By James Wells

SYDNEY: Statistics released today by GfK show the Australian gaming market is on the cusp of a boom with the release of Microsoft Xbox 360 console later this month and the Sony PlayStation3 scheduled for release in Australia prior to Christmas.

The expected boom from consoles in 2006 follows strong sales of handheld gaming devices including the Sony PlayStation Portable and Nintendo DS in 2005.

Handheld gaming products have helped lift the category overall, following substantial discounting in the static console software category.

According to GfK senior account manager – interactive entertainment, Daniel Morse, the handheld and console gaming market in Australia, excluding PC gaming, grew by five per cent to $734 million in 2005 and further growth is expected this year. Of these sales, software represented 63 per cent of the value, while hardware represented 37 per cent of dollars spent in the category.
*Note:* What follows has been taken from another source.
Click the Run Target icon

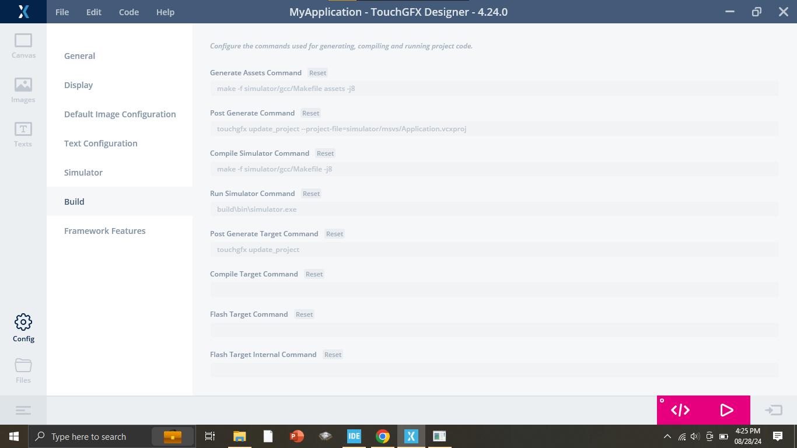(774, 410)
Measurement of the 2005 calendar year by GfK, finished on 3 January 2006, and includes all key retail selling periods including Boxing Day and a large proportion of post-Christmas sales.
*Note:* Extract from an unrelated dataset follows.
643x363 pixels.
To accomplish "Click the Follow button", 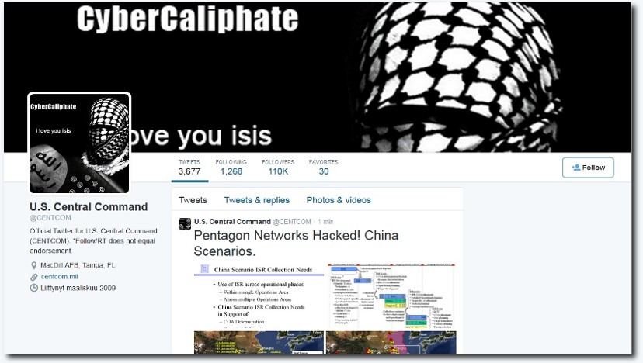I will click(x=588, y=168).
The Sony PlayStation Portable helped increase sales in the handheld gaming category by 134 per cent to $188 million in 2005. The number of units increased 88 per cent to 2.1 million pieces which represented 20 per cent of the volume in the category.

“Strong sales of both the Nintendo DS and PSP have been responsible for the growth in the handheld category,” said Morse.

Other handheld gaming products include the Nintendo Game Boy and Game Boy Advance.

Sales in the static console segment have fallen by one per cent over the last 12 months from 8.9 million units to 8.8 million units.

The value in the static console segment declined by 12 per cent to $546 million, which was caused by heavy discounting, particularly during mid-year sales which are driven by advertising in toy catalogues from major retailers.

“It was a good year across all formats and publishers – the interactive entertainment market is continuing to exceed expectations,” said Morse.

“We have the Xbox 360 launch in two a half weeks. It is an exciting time for the industry – the start of a new generation of consoles. Retailers should not ignore the current consoles, as they will do well into the future. I don’t expect consoles such as the PlayStation 2 and Microsoft Xbox to stop selling, but I will expect to see strong support for the new consoles right from day one.

“The message to get to retailers is that even though we are coming to the end of a generational lifecycle for consoles, the PS2 and Xbox still have strong first and third party software support and I would expect to see them continue to sell well over the next couple of years.”